» TO DO:
Find and copy each line of the data that contains the word "circular".

-*-*-

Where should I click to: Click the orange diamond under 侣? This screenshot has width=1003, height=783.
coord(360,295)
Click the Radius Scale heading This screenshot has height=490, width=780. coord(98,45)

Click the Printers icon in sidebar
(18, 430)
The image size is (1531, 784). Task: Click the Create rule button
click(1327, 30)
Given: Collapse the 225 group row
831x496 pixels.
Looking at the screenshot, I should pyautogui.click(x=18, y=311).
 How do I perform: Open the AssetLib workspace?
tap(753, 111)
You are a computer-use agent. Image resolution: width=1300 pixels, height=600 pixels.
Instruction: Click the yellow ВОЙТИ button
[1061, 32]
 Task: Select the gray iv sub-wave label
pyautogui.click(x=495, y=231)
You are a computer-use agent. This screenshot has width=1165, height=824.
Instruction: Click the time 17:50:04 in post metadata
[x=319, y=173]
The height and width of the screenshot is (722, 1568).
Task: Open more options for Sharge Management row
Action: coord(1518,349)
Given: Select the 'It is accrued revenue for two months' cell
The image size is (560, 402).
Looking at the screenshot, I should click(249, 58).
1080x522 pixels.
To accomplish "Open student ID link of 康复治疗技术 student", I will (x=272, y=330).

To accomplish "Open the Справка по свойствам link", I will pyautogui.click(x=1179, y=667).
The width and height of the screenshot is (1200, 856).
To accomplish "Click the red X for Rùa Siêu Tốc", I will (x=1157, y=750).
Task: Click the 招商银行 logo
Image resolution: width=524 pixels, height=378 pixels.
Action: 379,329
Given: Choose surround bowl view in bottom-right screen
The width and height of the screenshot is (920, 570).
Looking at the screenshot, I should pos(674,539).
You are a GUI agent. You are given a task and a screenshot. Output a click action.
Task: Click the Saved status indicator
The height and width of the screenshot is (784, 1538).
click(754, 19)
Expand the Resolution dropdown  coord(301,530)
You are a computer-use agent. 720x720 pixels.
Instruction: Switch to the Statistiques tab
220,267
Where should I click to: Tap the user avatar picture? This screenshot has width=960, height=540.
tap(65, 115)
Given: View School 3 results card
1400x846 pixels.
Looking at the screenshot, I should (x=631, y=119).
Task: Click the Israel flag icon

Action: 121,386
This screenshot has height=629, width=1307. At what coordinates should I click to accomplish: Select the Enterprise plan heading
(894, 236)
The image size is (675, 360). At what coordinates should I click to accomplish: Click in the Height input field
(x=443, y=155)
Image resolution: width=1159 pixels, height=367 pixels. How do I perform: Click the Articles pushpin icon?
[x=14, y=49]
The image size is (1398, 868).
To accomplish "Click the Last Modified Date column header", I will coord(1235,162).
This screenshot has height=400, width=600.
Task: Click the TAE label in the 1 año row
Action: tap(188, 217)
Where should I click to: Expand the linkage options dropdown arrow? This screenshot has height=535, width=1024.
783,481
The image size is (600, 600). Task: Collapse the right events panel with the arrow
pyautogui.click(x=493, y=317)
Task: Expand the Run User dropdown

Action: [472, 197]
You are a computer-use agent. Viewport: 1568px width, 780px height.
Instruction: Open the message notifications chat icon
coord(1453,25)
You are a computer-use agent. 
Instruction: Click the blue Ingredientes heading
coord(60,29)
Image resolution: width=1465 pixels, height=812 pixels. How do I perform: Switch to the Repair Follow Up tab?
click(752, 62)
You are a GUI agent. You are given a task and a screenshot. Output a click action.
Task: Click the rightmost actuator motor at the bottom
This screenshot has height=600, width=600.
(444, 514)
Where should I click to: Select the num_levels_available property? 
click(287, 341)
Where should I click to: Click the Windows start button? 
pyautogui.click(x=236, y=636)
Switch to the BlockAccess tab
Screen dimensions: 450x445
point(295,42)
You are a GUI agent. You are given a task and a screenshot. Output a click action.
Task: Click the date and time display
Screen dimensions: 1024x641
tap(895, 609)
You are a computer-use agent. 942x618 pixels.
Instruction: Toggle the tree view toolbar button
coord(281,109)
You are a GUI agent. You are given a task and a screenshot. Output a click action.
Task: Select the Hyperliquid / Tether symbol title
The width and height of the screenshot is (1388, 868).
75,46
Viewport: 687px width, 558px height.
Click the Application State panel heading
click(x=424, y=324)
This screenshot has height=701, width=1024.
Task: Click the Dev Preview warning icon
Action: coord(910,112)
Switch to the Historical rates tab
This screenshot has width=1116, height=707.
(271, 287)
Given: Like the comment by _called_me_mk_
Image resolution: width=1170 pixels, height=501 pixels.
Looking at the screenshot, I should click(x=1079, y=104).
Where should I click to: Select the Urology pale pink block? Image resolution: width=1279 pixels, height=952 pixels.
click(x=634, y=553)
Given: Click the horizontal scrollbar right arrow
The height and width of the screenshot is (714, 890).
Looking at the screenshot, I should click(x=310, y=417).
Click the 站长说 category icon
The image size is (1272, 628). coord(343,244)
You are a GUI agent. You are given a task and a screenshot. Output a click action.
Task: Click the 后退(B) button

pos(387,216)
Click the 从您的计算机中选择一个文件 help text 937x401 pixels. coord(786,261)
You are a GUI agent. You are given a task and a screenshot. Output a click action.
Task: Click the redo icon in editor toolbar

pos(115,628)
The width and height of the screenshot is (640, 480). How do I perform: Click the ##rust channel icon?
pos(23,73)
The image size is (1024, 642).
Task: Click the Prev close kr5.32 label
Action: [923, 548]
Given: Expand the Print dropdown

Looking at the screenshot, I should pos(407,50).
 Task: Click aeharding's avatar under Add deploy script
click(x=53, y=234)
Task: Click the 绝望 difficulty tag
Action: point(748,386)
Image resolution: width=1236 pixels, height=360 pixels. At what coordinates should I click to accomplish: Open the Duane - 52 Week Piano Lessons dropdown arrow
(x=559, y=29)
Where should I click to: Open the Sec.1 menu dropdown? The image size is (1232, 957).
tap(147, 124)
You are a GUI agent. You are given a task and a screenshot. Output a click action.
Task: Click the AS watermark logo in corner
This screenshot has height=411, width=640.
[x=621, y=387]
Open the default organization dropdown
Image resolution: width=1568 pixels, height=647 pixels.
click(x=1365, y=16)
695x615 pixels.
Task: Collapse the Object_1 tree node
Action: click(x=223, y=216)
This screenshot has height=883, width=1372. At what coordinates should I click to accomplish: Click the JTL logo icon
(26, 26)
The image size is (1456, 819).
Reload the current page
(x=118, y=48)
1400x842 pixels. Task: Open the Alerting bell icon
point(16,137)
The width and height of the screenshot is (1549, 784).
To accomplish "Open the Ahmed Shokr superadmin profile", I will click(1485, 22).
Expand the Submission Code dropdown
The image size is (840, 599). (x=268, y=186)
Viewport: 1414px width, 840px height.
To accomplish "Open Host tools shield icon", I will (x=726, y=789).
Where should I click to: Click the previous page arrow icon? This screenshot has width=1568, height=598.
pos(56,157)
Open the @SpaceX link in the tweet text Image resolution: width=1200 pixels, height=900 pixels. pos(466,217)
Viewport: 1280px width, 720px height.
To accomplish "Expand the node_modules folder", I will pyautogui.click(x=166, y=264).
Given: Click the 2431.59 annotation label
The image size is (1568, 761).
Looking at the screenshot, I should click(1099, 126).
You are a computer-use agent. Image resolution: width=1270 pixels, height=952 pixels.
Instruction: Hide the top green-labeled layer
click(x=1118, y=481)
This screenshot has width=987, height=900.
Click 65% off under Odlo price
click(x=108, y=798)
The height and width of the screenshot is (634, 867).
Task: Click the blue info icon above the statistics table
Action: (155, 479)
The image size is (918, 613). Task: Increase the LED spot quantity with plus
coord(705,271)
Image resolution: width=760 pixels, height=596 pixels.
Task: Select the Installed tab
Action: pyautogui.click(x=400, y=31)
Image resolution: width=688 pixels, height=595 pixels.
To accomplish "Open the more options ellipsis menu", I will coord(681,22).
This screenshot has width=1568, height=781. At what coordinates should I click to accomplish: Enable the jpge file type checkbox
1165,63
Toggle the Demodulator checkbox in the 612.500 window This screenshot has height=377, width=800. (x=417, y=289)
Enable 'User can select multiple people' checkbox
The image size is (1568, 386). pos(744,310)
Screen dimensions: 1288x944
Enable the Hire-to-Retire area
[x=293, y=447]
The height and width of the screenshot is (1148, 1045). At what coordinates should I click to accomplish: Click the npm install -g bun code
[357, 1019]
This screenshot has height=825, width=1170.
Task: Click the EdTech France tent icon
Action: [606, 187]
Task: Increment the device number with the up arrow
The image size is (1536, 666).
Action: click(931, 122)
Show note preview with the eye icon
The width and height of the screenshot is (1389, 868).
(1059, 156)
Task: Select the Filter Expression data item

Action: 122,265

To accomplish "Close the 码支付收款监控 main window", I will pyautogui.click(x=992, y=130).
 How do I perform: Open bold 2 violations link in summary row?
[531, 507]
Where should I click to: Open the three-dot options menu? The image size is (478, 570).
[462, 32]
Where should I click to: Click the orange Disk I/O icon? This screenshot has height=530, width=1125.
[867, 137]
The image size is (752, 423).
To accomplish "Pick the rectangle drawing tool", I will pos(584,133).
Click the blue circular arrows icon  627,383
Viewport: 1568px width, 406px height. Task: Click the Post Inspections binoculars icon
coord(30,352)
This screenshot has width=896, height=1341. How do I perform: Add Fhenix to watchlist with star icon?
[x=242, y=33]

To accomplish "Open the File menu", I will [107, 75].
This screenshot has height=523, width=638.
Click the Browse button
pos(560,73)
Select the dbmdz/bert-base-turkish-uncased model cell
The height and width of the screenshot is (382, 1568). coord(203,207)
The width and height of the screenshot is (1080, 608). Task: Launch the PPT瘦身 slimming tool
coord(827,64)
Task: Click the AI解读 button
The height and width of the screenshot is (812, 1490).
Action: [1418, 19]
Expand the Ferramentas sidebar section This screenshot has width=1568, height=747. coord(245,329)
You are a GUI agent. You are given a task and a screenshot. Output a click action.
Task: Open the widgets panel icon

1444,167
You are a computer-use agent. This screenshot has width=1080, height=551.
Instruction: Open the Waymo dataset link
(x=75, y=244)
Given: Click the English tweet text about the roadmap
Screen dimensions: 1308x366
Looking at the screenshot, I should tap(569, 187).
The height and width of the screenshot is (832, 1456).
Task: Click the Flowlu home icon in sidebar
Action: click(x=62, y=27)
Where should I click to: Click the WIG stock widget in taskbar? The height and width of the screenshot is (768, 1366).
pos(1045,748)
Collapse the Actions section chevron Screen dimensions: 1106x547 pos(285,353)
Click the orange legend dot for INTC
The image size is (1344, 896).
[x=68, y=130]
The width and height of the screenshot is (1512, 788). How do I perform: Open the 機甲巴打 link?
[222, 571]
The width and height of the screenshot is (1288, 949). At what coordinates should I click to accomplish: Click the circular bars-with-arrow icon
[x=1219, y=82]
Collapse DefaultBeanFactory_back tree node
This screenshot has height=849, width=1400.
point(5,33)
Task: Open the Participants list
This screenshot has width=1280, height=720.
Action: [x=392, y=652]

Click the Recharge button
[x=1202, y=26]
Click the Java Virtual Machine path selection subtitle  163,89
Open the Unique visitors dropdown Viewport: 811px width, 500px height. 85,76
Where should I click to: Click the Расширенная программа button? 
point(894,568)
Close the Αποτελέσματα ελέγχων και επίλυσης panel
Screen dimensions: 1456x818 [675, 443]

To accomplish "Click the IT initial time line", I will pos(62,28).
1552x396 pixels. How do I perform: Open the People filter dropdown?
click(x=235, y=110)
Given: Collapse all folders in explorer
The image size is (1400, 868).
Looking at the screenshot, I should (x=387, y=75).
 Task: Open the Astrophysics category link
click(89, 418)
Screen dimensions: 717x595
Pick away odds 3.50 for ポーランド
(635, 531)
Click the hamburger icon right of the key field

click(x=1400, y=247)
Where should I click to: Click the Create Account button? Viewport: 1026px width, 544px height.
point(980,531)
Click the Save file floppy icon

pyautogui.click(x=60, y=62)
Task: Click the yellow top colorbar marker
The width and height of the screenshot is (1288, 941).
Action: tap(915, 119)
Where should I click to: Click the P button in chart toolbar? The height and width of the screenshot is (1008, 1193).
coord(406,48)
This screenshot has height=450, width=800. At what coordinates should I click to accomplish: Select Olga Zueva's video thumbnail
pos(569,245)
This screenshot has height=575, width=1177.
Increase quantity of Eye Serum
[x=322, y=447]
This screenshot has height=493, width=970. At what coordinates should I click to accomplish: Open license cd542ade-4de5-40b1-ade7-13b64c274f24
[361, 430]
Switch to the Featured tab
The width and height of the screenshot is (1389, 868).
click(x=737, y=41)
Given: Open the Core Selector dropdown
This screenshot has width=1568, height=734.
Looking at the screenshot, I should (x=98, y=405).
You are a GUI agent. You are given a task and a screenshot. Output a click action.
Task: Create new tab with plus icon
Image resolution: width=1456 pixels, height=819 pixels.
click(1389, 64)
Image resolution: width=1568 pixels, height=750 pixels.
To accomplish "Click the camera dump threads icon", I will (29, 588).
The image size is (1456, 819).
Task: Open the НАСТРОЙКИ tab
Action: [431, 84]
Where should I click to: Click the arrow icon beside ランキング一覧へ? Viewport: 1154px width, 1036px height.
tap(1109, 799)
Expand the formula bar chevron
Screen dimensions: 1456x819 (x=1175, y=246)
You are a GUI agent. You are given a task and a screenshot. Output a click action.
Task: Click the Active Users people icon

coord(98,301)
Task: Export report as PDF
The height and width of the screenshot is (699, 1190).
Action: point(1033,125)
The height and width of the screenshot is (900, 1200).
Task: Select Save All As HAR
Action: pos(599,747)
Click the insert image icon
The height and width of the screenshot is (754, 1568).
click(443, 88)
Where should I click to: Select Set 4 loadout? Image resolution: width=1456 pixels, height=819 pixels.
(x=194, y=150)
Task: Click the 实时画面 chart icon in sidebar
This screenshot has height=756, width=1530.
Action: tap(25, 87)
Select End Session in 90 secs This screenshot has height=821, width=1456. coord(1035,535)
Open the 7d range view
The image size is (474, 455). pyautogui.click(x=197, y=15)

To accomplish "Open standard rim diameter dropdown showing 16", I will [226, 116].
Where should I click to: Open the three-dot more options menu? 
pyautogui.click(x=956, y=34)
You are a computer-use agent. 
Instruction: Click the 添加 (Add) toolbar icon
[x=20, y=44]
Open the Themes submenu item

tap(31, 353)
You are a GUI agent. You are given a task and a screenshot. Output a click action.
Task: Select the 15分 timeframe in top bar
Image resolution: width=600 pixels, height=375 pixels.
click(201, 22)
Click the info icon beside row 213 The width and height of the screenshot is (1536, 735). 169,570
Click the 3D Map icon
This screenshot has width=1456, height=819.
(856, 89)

-*-*-

» COMPLETE OUTPUT:
Click the blue circular arrows icon  627,383
The width and height of the screenshot is (1288, 949). At what coordinates should I click to accomplish: Click the circular bars-with-arrow icon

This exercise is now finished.